> _Stated exercise_
Tally the lines in the data below that contain the string "Open", matching case exactly. Reply with the number alone.

::::::::

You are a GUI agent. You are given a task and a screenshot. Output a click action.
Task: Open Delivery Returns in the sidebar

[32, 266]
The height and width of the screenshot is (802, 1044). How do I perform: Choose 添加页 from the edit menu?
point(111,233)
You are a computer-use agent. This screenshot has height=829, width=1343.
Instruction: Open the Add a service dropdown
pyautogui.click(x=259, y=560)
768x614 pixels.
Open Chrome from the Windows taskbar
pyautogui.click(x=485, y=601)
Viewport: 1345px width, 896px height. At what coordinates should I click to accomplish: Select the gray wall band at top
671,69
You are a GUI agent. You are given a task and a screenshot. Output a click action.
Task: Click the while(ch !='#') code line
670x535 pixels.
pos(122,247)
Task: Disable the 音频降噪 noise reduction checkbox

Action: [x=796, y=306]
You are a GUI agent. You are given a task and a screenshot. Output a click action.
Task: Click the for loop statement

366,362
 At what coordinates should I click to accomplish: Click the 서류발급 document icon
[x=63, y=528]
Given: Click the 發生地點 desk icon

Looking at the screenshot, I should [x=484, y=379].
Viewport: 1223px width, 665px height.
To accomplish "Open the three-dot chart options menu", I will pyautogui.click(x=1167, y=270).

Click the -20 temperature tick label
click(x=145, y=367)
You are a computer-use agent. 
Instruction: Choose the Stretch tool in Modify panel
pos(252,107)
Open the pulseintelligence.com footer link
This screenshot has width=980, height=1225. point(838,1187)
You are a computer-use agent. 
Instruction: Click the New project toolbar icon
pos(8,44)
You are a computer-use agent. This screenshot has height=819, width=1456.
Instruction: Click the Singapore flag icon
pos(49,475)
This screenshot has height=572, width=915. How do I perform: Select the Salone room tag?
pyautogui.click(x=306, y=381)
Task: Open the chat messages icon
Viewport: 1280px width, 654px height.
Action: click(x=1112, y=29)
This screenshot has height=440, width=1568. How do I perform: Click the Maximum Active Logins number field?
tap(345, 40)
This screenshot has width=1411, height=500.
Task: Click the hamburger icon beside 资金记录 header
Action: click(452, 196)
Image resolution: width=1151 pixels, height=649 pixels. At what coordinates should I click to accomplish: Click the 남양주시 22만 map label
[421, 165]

::::::::

> _Answer to this exercise_
6